With the pictures left out, copy the listing below exactly.

* _Data_:
****************************************

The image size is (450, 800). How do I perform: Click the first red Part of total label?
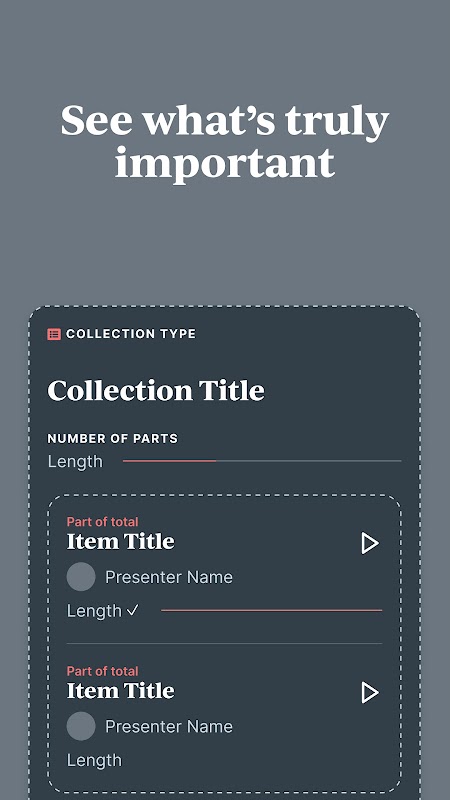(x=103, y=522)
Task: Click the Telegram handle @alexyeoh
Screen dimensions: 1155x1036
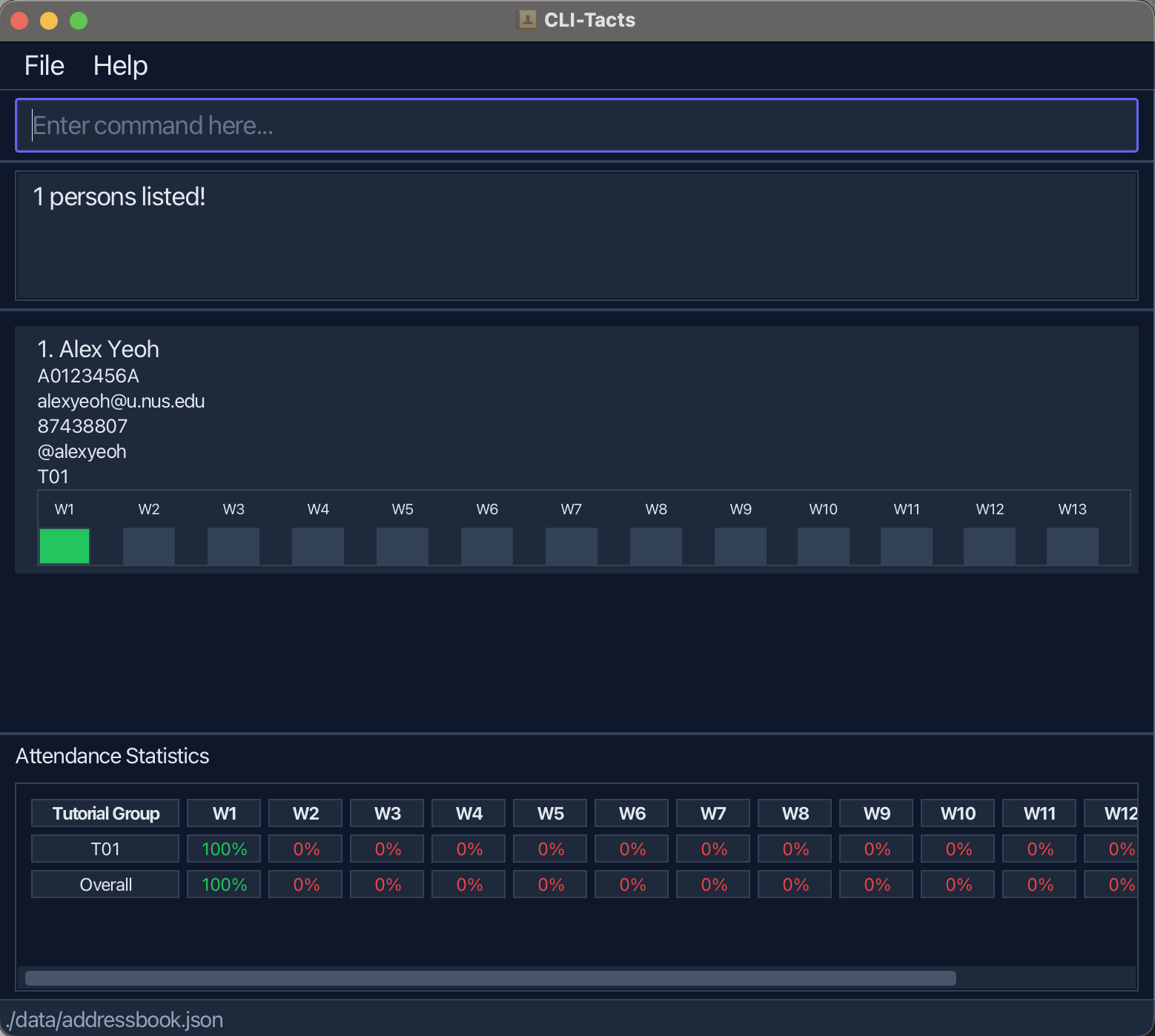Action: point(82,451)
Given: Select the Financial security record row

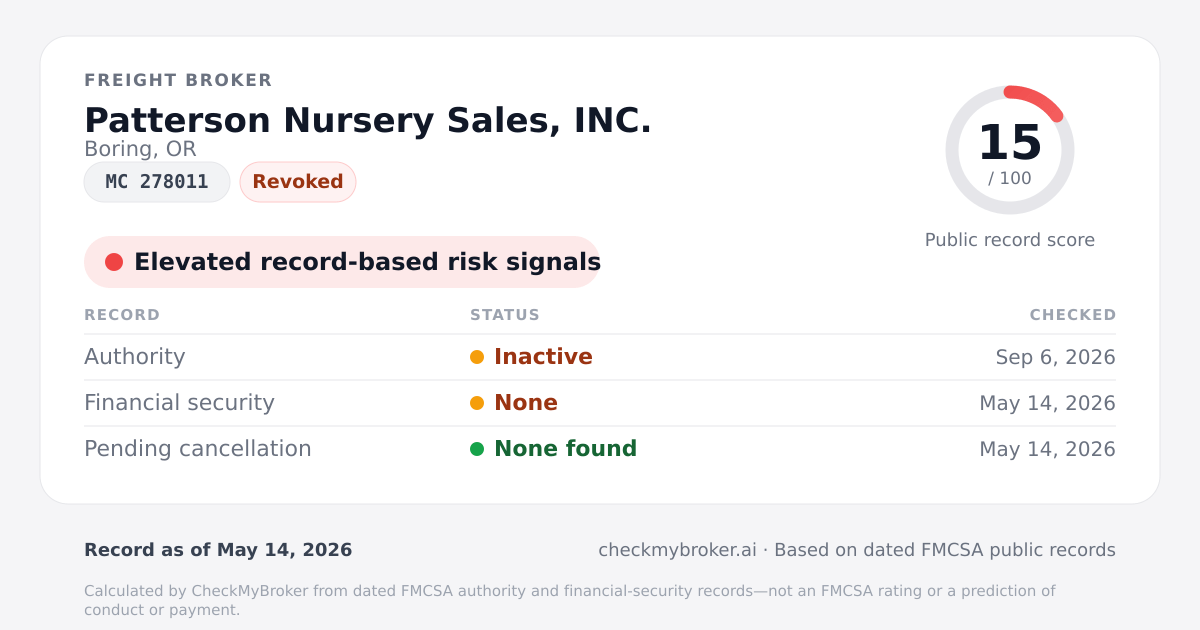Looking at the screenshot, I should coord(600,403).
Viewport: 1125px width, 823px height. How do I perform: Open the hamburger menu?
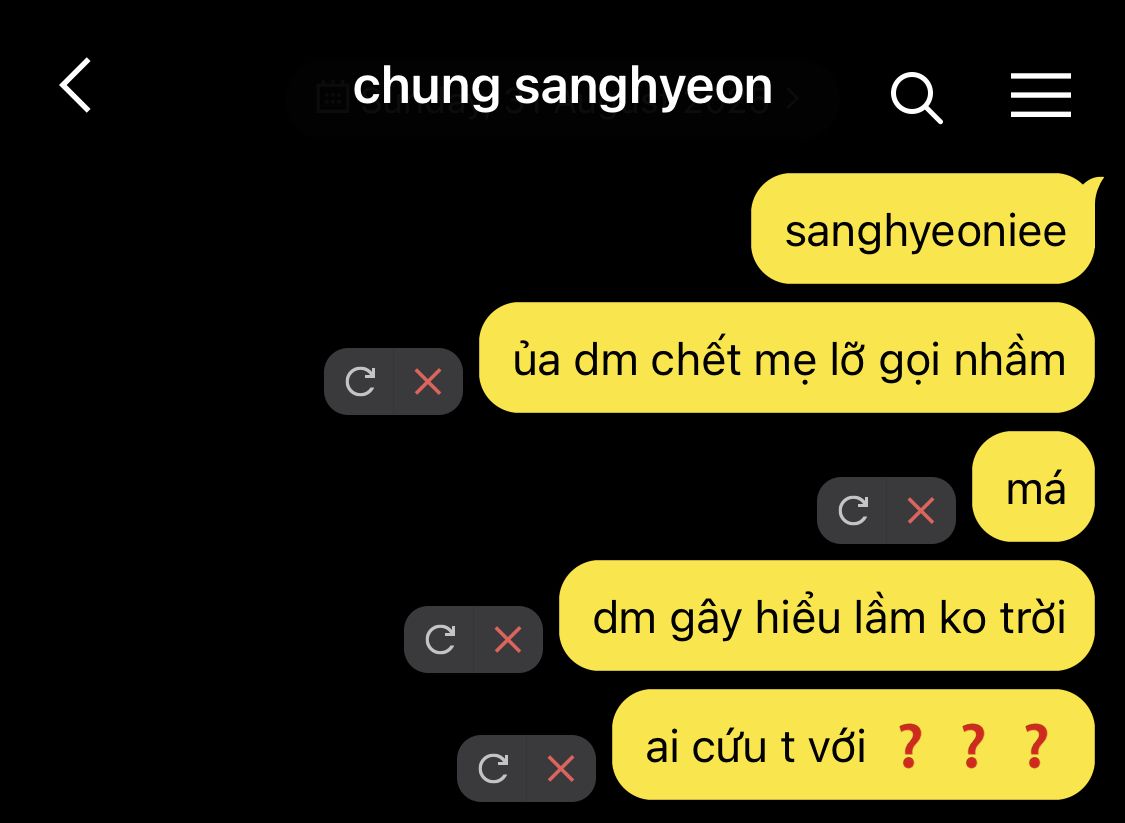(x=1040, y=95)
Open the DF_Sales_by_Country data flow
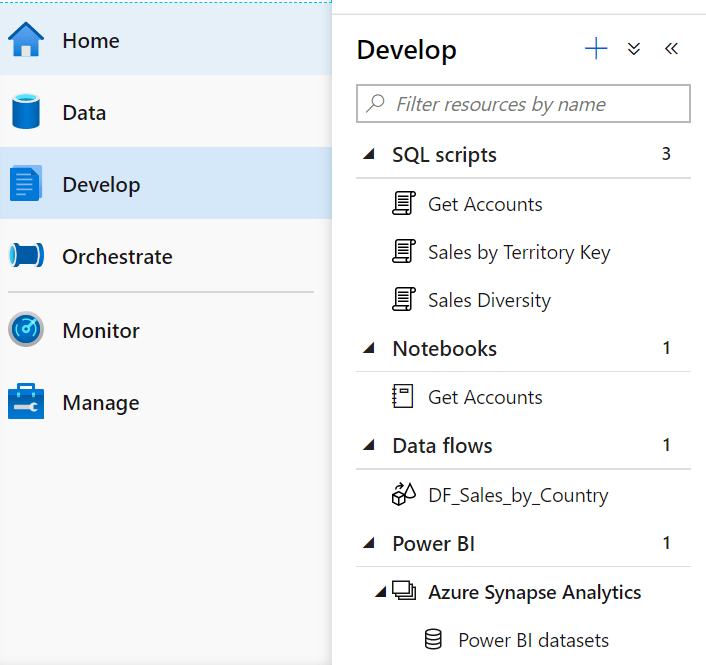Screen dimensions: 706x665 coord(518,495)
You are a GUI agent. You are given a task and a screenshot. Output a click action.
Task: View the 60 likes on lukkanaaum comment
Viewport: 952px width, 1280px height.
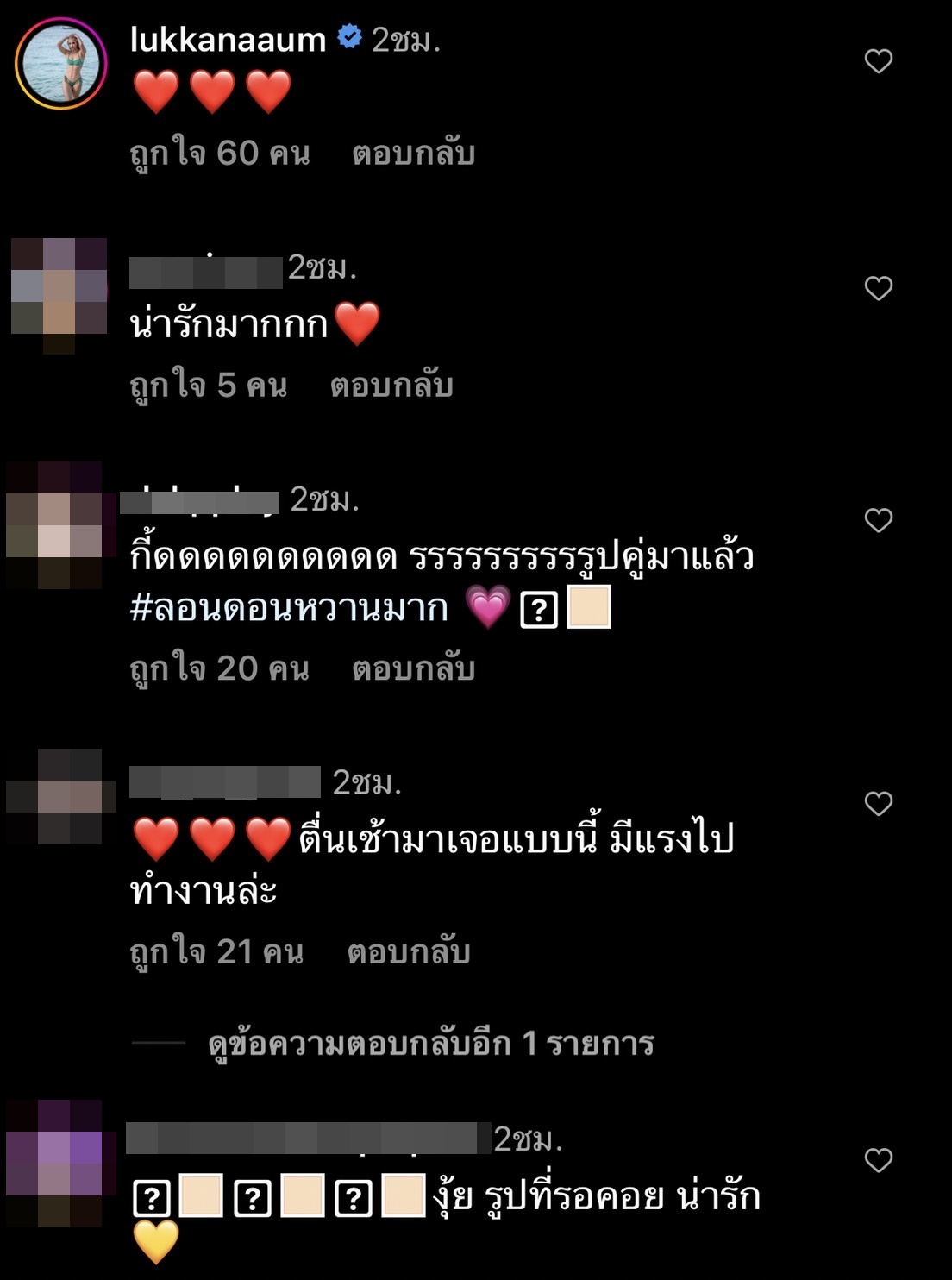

****************************************

* _Exercise solution_:
The image size is (450, 800). How do I perform: Click the first red Part of total label?
(x=103, y=522)
Task: Click the Telegram handle @alexyeoh
Screen dimensions: 1155x1036
Action: point(82,451)
Given: Select the Financial security record row

Looking at the screenshot, I should coord(600,403).
Viewport: 1125px width, 823px height. How do I perform: Open the hamburger menu?
(x=1040, y=95)
Open the DF_Sales_by_Country data flow
Screen dimensions: 706x665 coord(518,495)
You are a GUI agent. You are given a task and a screenshot. Output a click action.
Task: View the 60 likes on lukkanaaum comment
Viewport: 952px width, 1280px height.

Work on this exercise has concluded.